Little Sister is a not-for-profit organisation established to carry out workshops and one to one sessions educating and developing children and young people within Scotlands schools, youth groups and local community projects. Through the instilling of personal values, respect for self and others and the cultivation of life skills and healthy behaviours, young people are empowered to develop a their own moral compass and find their true voice.
Our mission is to empower and support Scotlands young people for personal and social transformation through our signature branded workshops and one to one sessions.
It is our vision to empower, inspire and educate young people to develop self assurance, find their voice and make healthy personal choices. By addressing the very core of the key issues confronting young people, we will increase confidence in their ability to identify positive paths and the resources required to lay the foundations for a happy successful life.
Why Little Sister Was Created
Growing up as a young people in Scotland is harder than ever with high rates of unemployment, teenage pregnancy, drug misuse and mental health issues so prevalent.
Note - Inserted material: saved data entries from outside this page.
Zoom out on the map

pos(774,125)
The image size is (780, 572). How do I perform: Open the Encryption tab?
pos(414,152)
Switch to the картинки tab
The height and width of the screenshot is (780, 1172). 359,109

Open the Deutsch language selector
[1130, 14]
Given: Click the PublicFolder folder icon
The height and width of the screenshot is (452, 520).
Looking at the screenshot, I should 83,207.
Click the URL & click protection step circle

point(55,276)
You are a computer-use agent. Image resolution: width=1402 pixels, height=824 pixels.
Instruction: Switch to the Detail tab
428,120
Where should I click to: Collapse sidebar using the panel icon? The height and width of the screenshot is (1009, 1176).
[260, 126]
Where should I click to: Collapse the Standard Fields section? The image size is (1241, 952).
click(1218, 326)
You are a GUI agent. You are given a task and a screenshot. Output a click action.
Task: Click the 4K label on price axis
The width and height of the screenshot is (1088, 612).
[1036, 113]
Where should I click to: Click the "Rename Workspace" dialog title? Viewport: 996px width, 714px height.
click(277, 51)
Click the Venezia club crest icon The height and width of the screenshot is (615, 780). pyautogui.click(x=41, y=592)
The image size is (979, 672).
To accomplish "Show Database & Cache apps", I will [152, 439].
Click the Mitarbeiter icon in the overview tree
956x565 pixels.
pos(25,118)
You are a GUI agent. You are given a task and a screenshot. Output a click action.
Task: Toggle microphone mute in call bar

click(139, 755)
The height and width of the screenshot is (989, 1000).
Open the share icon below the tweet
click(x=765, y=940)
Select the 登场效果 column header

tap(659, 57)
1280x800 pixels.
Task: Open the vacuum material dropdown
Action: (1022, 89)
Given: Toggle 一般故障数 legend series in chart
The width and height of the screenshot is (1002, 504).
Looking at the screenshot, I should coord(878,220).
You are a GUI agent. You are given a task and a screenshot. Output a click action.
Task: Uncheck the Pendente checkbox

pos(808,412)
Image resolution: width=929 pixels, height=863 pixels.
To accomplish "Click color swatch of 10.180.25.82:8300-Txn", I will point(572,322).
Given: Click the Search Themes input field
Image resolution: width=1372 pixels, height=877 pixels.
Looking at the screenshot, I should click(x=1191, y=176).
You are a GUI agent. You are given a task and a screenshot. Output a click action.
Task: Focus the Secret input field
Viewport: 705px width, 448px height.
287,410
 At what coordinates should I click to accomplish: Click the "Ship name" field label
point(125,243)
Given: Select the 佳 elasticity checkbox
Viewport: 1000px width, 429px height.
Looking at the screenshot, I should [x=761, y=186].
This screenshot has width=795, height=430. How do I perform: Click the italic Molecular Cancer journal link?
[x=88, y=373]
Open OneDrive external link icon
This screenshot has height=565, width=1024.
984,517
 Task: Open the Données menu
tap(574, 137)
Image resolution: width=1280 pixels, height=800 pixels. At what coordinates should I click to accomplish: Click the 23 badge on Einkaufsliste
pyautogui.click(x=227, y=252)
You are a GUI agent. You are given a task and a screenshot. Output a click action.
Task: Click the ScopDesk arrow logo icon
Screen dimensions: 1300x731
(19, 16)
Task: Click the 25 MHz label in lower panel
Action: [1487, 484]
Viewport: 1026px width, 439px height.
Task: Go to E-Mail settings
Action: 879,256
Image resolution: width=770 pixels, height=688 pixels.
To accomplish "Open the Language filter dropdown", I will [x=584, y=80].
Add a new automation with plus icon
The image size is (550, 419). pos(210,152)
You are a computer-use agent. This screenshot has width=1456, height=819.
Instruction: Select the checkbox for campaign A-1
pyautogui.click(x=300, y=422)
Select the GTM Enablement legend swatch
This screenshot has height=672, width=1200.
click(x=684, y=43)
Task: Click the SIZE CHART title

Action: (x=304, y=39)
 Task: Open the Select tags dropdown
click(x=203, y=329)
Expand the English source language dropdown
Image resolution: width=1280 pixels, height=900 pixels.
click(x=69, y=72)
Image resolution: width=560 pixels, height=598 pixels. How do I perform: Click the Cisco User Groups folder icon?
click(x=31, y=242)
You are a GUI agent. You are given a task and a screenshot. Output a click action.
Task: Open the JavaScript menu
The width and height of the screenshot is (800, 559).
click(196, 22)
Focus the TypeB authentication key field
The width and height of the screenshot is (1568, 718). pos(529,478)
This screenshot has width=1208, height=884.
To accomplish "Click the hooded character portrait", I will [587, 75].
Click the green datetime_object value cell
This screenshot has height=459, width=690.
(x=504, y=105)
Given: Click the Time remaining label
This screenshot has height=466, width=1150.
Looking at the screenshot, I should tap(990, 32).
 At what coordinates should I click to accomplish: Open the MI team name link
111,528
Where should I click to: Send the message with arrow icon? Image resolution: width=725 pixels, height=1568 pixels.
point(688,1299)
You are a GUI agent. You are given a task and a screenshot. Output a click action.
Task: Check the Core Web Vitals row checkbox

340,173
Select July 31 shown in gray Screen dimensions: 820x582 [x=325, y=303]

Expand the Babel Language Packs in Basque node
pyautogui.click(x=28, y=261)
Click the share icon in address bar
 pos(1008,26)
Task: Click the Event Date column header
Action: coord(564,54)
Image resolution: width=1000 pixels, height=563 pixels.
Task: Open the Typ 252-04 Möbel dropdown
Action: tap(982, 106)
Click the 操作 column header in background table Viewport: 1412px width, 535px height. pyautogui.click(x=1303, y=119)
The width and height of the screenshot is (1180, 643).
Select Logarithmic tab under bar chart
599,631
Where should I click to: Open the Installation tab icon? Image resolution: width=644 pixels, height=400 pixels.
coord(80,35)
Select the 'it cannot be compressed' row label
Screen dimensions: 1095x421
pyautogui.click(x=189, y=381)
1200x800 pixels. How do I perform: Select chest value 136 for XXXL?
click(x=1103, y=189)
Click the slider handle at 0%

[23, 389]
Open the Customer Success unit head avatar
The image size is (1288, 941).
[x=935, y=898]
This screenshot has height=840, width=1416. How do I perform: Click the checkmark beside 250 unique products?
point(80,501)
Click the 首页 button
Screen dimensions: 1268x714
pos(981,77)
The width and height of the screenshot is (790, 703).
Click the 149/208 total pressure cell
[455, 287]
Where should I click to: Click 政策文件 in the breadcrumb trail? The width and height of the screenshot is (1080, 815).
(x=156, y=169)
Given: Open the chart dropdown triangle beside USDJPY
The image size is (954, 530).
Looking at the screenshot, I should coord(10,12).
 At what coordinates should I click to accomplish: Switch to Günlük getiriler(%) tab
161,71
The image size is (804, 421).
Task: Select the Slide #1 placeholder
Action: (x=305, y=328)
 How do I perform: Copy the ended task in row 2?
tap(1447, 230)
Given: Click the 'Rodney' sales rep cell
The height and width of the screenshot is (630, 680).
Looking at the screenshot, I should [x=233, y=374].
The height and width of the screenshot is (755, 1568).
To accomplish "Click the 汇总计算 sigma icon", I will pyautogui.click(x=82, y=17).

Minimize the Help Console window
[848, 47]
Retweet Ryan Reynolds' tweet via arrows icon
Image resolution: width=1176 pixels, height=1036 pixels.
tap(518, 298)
- Teenage pregnancy in Scotland is still amongst the highest in Western Europe and has remained steady for the past decade with the most deprived groups of girls and young women having around ten times the rate of delivery as the least deprived, and twice the rate of abortion.
- The Scottish Drugs Misuse Database (SDMD have also discovered that the majority of drug ‘users’ were in their teens when they first started using illicit drugs and in their teens/early twenties when their drug use became a problem
- The Mental Health Foundation has brought to light the increase of mental health problems among children as they reach adolescence. Disorders affect 5.9% of girls aged 5-10, rising to 9.65% of girls aged 11-15.
Along with these terrifying truths our young women are also forced to cope with low self-esteem, poverty, peer pressure, negative influences in society, lack of parental guidance in some homes, teen pregnancy, media imagery and sexual exposure...and a lack of programs designed just for them.